There is currently one MRT station, Pasir Ris MRT station, serving the planning area across one line, East West line. By 2030, as part of the Cross Island line Phase 1, Pasir Ris MRT station will be an interchange with the Cross Island line. The town will also see the addition of two new stations: Loyang and Pasir Ris East, as part of the Cross Island line Phase 1.

As part of the Cross Island line's Punggol Extension, Pasir Ris MRT station will also be the terminus for the extension when completed by 2032. As part of the extension, the town will also see the addition of one new station: Elias.

=== Bus ===

==== Bus interchange ====

The planning area has one bus interchange, Pasir Ris Bus Interchange, serving the residents. The interchange has also been utilised as a shuttle pick-up/drop-off point for NSmen undergoing military training on Pulau Tekong. It is currently operated by Go-Ahead Singapore as part of the Loyang Bus Package under the Bus Contracting Model (BCM).
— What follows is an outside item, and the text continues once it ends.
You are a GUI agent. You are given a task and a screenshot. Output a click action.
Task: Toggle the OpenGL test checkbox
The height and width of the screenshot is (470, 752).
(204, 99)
As part of the Remaking Our Heartland 3 (ROH3) plans, part of the old bus interchange was demolished and replaced with a reconfigured interim interchange in July 2021 to allow works for the integrated development in the town centre. The construction of the air conditioned Pasir Ris Bus Interchange was completed in 2025 and opened on 27 April.

==== Bus depot ====

As part of the Bus Contracting Model (BCM), Loyang Bus Depot is built to house the operations of the Loyang Bus Package. The depot is currently operated by Go-Ahead Singapore and houses a total of 30 bus services mainly from Pasir Ris Bus Interchange and Punggol Bus Interchange, and a selected few from Changi Village Bus Terminal and Changi Airport PTB2 Bus Terminal.